Lilia stomped on the bloody mess Cyclops had left behind. The dense concentration of mana she’d spotted crumbled and dissipated. At the same time, the chicken went limp.
“That doesn’t make any sense. Its soul is still attached, so why did it stop moving? What was that thing?” Lilia asked herself. She glanced at the other chickens. They remained motionless even though they still had mana inside them.
It all meant…something. Lilia wasn’t sure what yet. Had a necromancer far more skilled than her done this? Why, though? Lilia had raised and released her fair share of unfortunate wildlife over the years, but she couldn’t see why anyone would resurrect a dozen chickens in the middle of town and just leave them there.
They hadn’t behaved like the familiars Lilia knew, either. Usually they acted like they were alive again. Sometimes they seemed to realize they didn’t need to eat, drink, or breathe anymore, but some were like Mr. Bearbones and never did. Never had Lilia seen a familiar act so feral, though.
In that instant, Lilia became convinced. That clump of mana had replaced the chicken’s mind. It seemed obvious in hindsight.

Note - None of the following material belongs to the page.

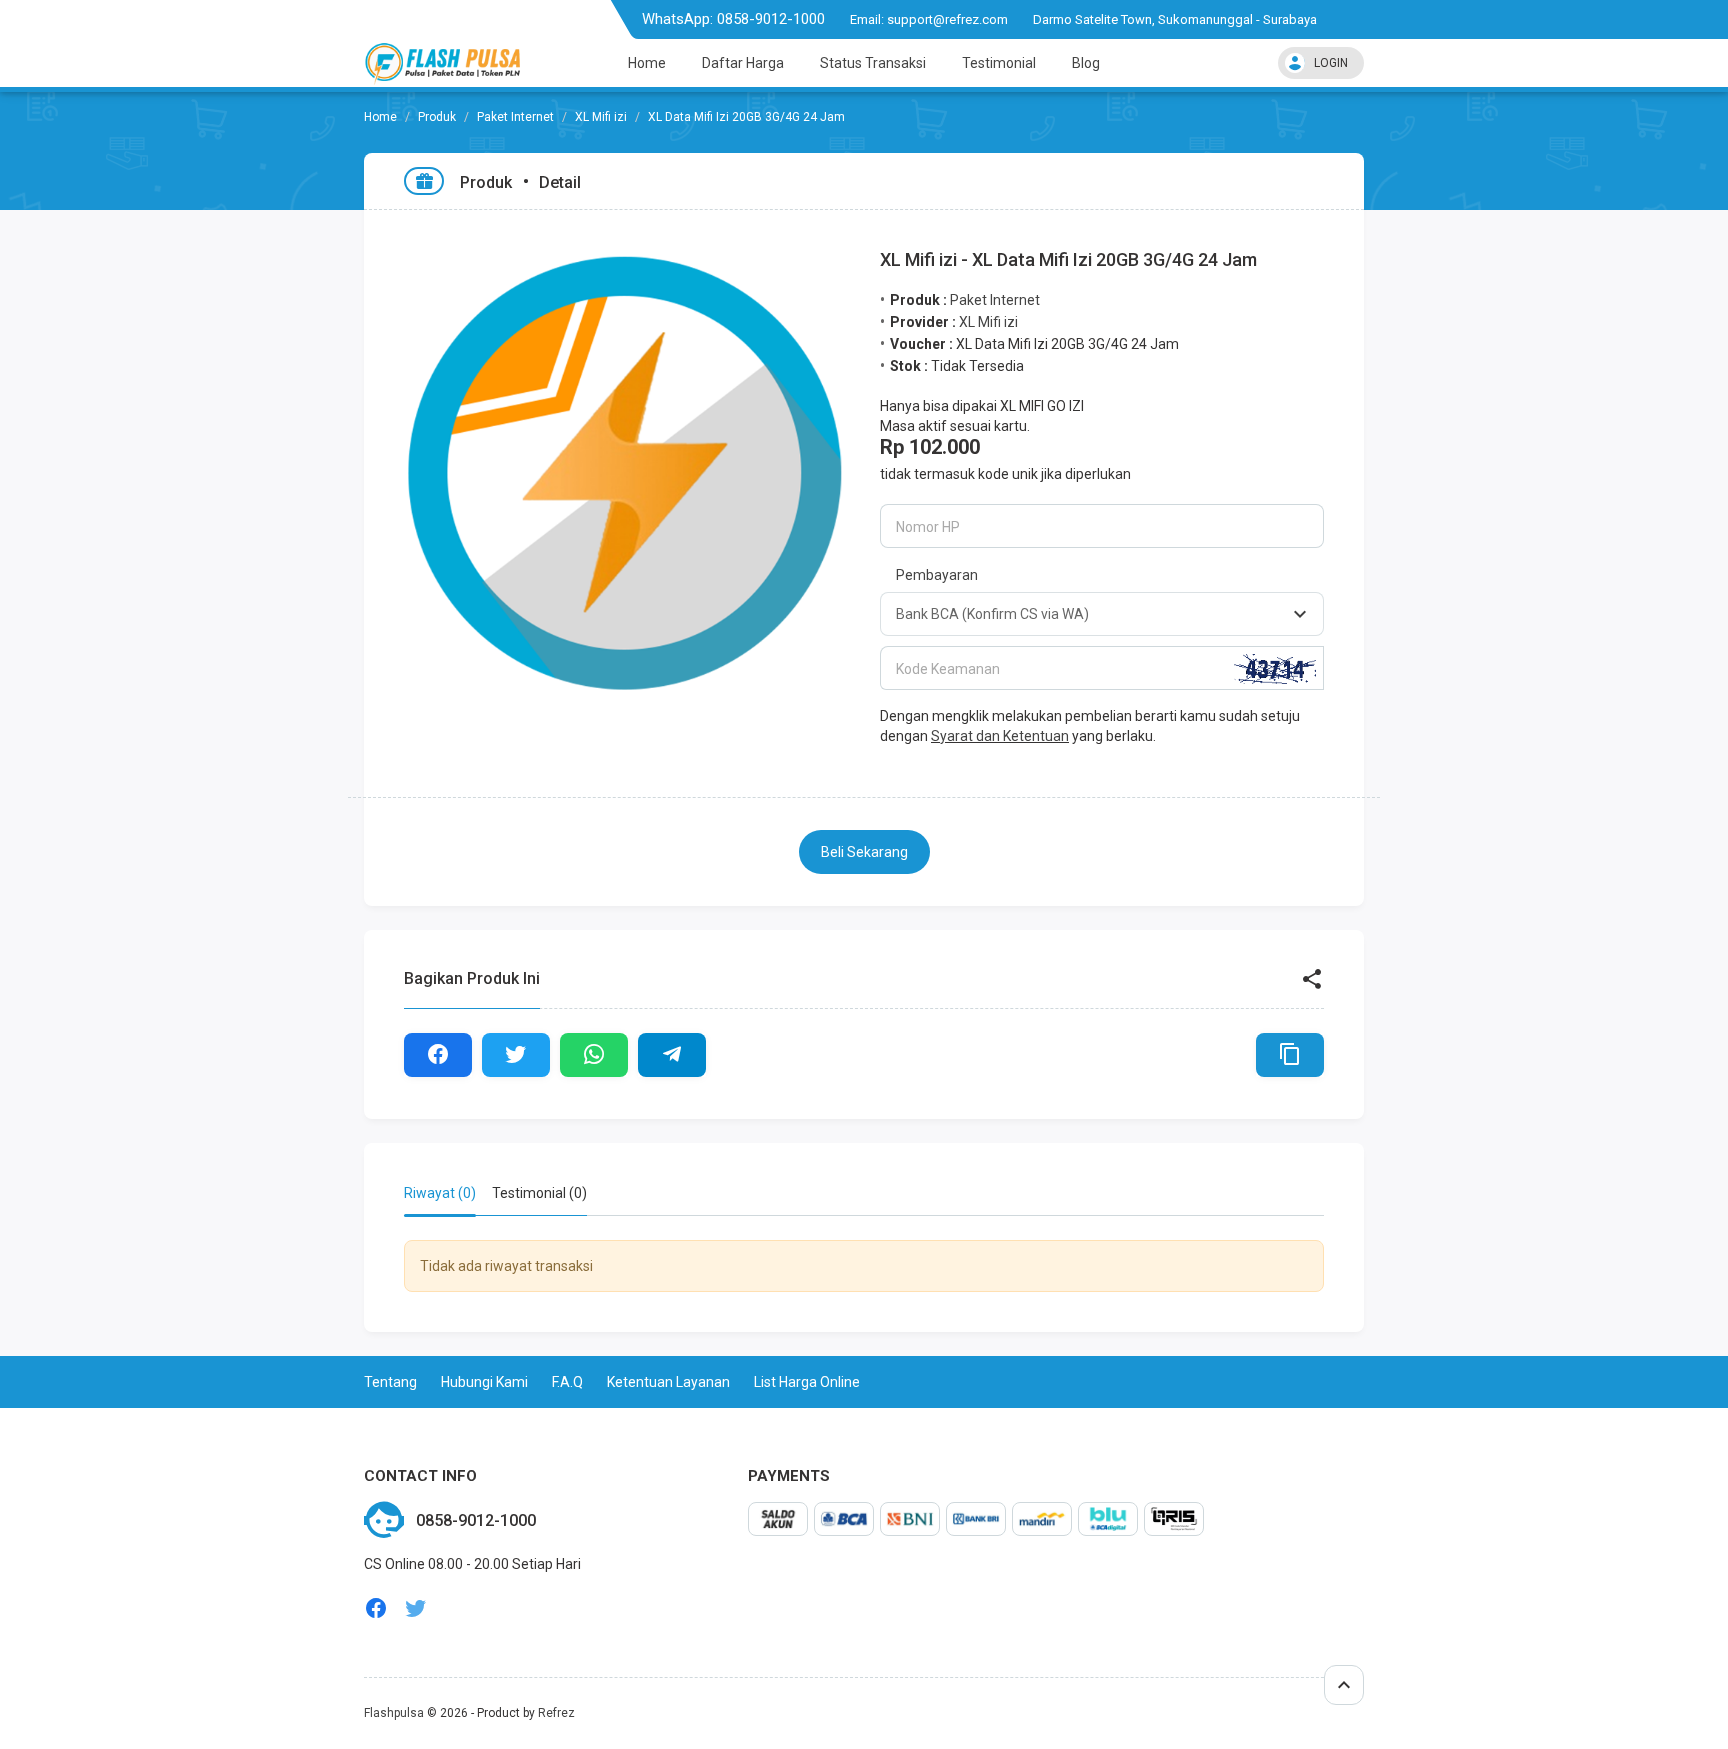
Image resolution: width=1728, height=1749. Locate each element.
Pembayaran (937, 575)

The chicken’s soul was fraying where it connected to the head.
Cyclops acted like a normal bobcat.
Mr. Bearbones had almost nothing left of his body.
Both had souls which were fully tied to their bodies.
If she put it all together, it meant that the reason the soul had to be connected in two places was that one carried mana and the other carried thoughts. Without mana, the body starved and died. Without thoughts, the body couldn’t move.
Souls. Mana. The first produced the second. The second could affect the first. Both were intangible and normally had no physical form. Was there any reason mana couldn’t think?
The clump of mana had been like a new mind-to-body connection, but it didn’t actually lead to the soul. Whatever flowed from it was not thought, but pure insanity. A mental cancer. What little remained of the true connection to between body and soul had been just enough to let that false mind operate the body.
“They’re not undead. They were never dead to begin with,” Lilia concluded. There were a lot of holes in her theory and she felt like she’d probably skipped a few steps somewhere, but she knew she was right. Just like she’d known she could put a soul into Directions’ body the instant she laid eyes on it. Having determined that these creatures weren’t undead, though, Lilia immediately lost all interest in them. If she was meant to be a necromancer, Lilia couldn’t go fooling about with living beings.
Lilia stood up and dusted herself off.
“That was neat. But we really do need to be getting home, don’t we?” Lilia asked Cyclops. She turned back the way she’d come to find Mr. Bearbones gnashing a chicken’s corpse between his teeth. “Oh, that reminds me.”
Like an afterthought, Lilia severed the last chicken’s soul conduit. Even if she’d decided it was alive, it felt like the merciful thing to do. Just this once. Then she started walking.
“Remember what Master said! I can’t let anyone know I’m a necromancer. So if anyone spots a person coming, hide!” Lilia reminded her companions. “Directions, lead the way!”
It had been a long time since Lilia had been home. She wondered what her parents had been up to in her absence.